Preseve Empty String when using FCSV Parser

mark_d_drakemark_d_drake Community Edition User
edited May 2021 in General Discussion

If I have a CSV file with an empty string
eg

"XXX","","YYY"

and use the following options with COPY:

PARSER fcsvparser(type='rfc4180', header=false, trim=false) NULL ''`,

I get a NULL instead of an empty string for column 2. Is there a setting that will preserve the EMPTY string ?

Answers

  • Jim_KnicelyJim_Knicely - Select Field - Administrator

    Maybe a FILLER?

    verticademos=> \d mark;
                                       List of Fields by Tables
     Schema | Table | Column |    Type     | Size | Default | Not Null | Primary Key | Foreign Key
    --------+-------+--------+-------------+------+---------+----------+-------------+-------------
     public | mark  | c1     | varchar(80) |   80 |         | f        | f           |
     public | mark  | c2     | varchar(80) |   80 |         | f        | f           |
     public | mark  | c3     | varchar(80) |   80 |         | f        | f           |
    (3 rows)
    
    verticademos=> \! cat /home/dbadmin/mark.txt
    "XXX","","YYY"
    
    verticademos=> COPY mark (c1, c2_f FILLER VARCHAR, c2 AS NVL(c2_f, ''), c3) FROM '/home/dbadmin/mark.txt' PARSER fcsvparser(type='rfc4180', header=false, trim=false);
     Rows Loaded
    -------------
               1
    (1 row)
    
    verticademos=> SELECT * FROM mark WHERE c2 = '';
     c1  | c2 | c3
    -----+----+-----
     XXX |    | YYY
    (1 row)
    
  • mark_d_drakemark_d_drake Community Edition User

    Jim
    Thanks for the response, I'll give it a go. I am writing a general purpose tool https://github.com/markddrake/YADAMU---Yet-Another-DAta-Migration-Utilitywhich will generate these commands. How expensive would this be, assuming i Have to apply it to all VARCHAR columns (which would be the majority of the columns loaded). Eg is it worth me adding a switch to allow people to only enable preserving zero length strings if it is important to them.

▸ ITEMS

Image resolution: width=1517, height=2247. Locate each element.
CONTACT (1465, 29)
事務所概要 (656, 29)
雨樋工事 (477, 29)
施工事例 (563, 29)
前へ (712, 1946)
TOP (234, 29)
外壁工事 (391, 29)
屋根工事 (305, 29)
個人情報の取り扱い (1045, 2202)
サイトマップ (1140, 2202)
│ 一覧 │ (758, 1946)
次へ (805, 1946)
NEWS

...

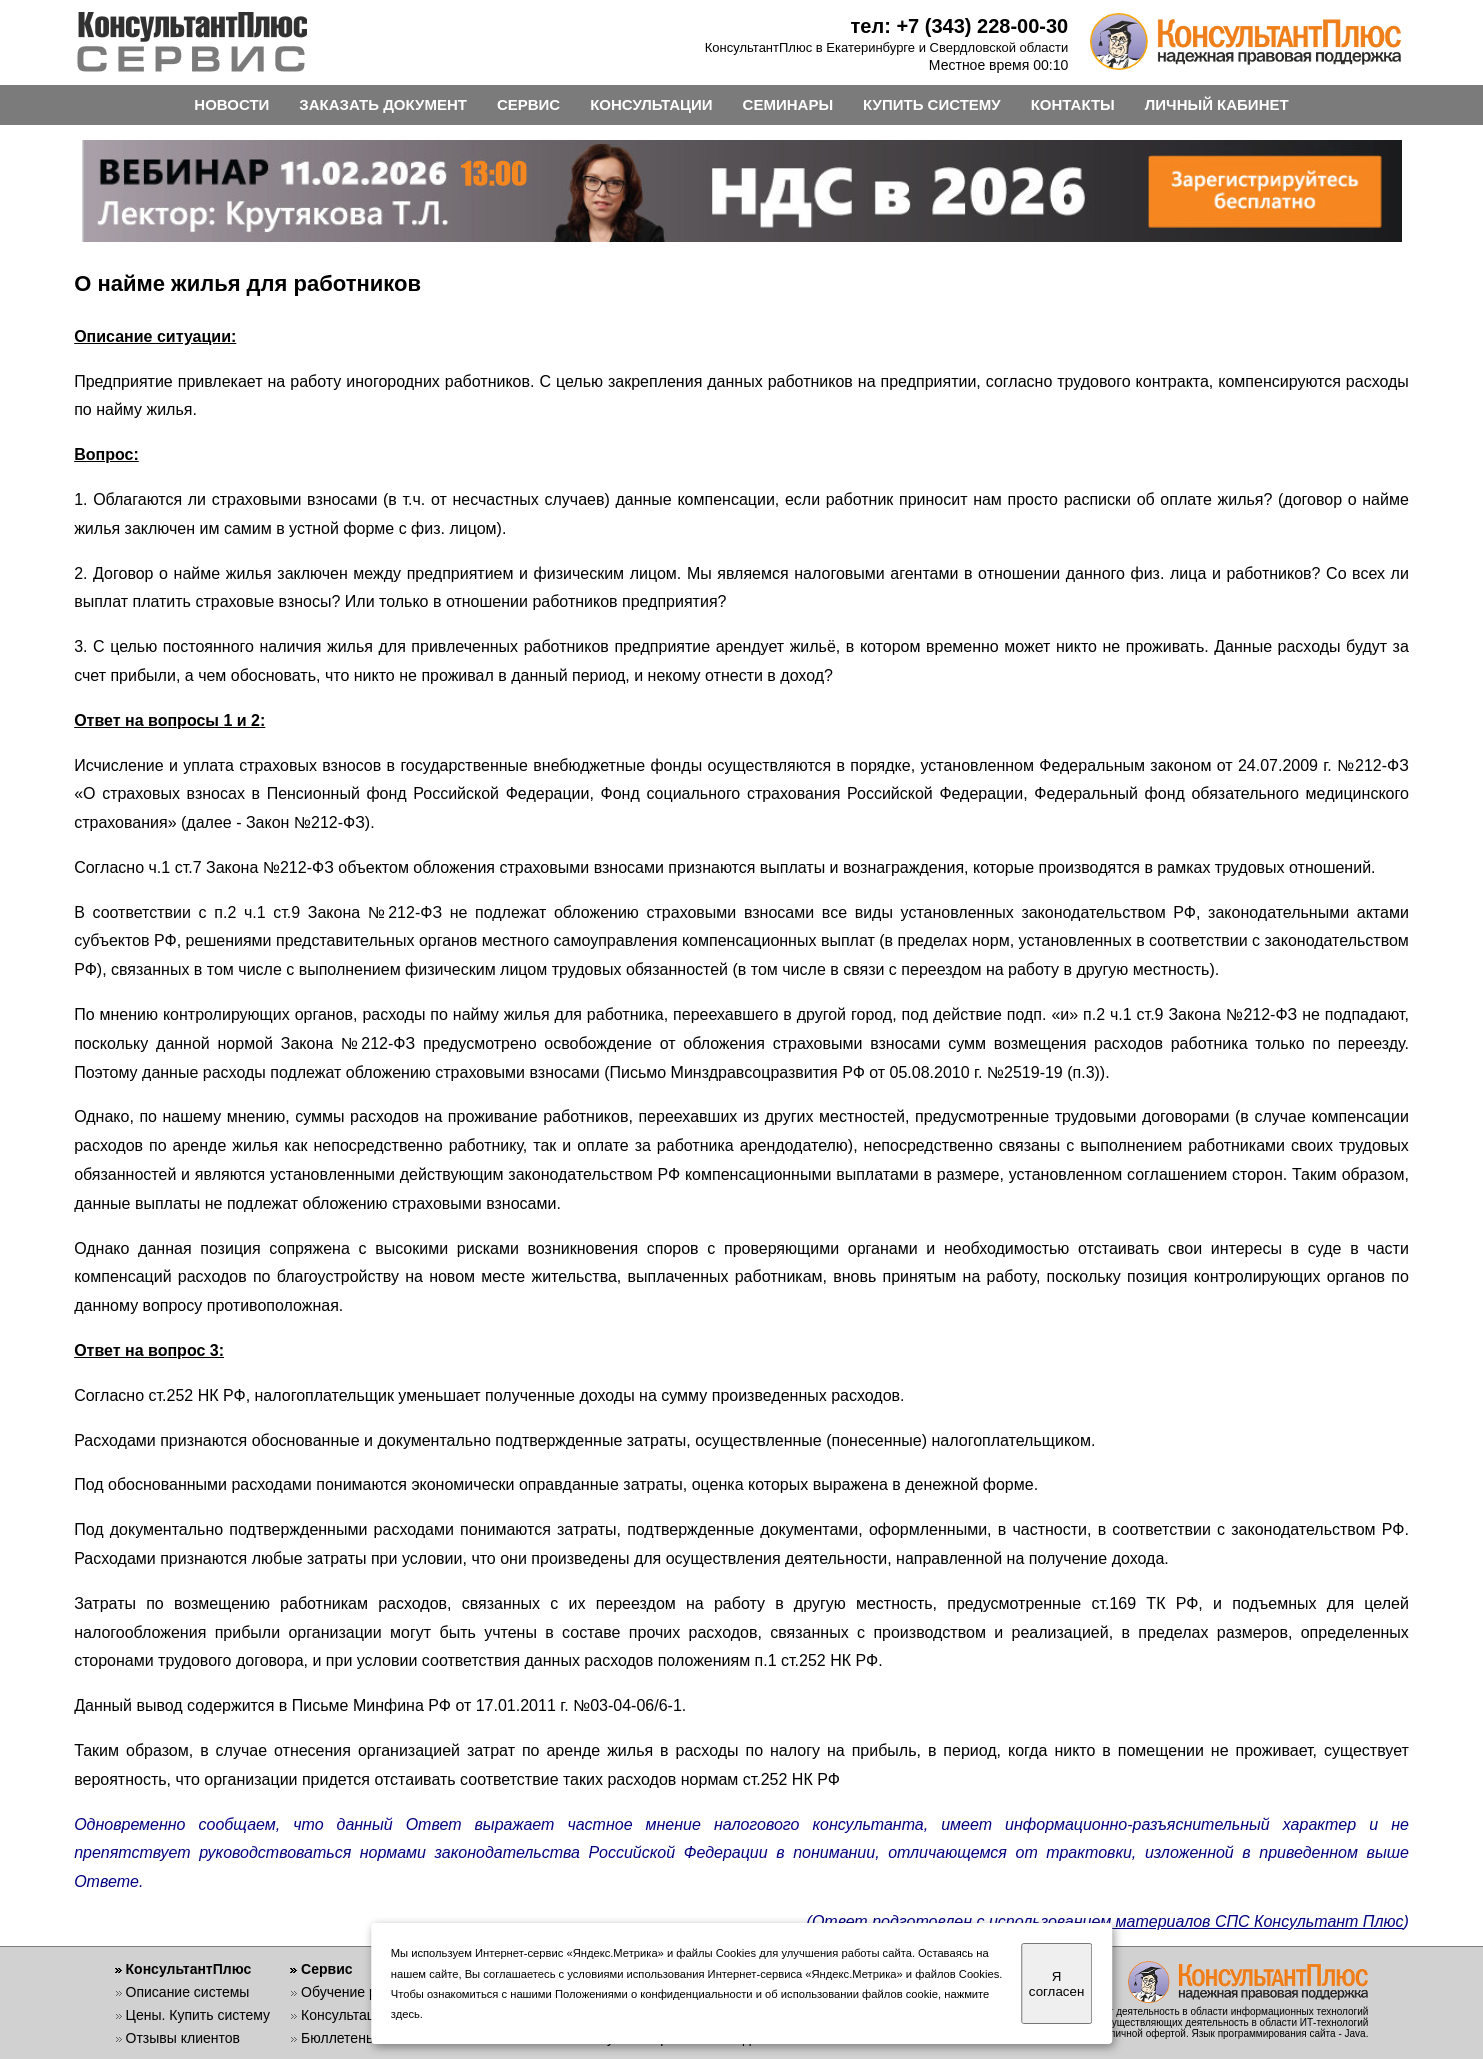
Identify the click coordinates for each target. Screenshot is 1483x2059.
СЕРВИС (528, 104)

...

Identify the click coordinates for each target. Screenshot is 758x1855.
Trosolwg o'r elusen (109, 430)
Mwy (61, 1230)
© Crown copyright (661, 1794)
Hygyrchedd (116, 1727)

▸ EXERCISE SET
• 1. In the forum thread about preserving empty strings, list every argument passed to fcsvparser in the PARSER clause.
• 2. Output the rows from the line containing "Image resolution: width=1517, height=2247." down to the line containing "次へ (805, 1946)" as a JSON list of strings, one string per line.

▸ SOLUTIONS BELOW
• 1.
- type='rfc4180'
- header=false
- trim=false

• 2.
[
  "Image resolution: width=1517, height=2247. Locate each element.",
  "CONTACT (1465, 29)",
  "事務所概要 (656, 29)",
  "雨樋工事 (477, 29)",
  "施工事例 (563, 29)",
  "前へ (712, 1946)",
  "TOP (234, 29)",
  "外壁工事 (391, 29)",
  "屋根工事 (305, 29)",
  "個人情報の取り扱い (1045, 2202)",
  "サイトマップ (1140, 2202)",
  "│ 一覧 │ (758, 1946)",
  "次へ (805, 1946)"
]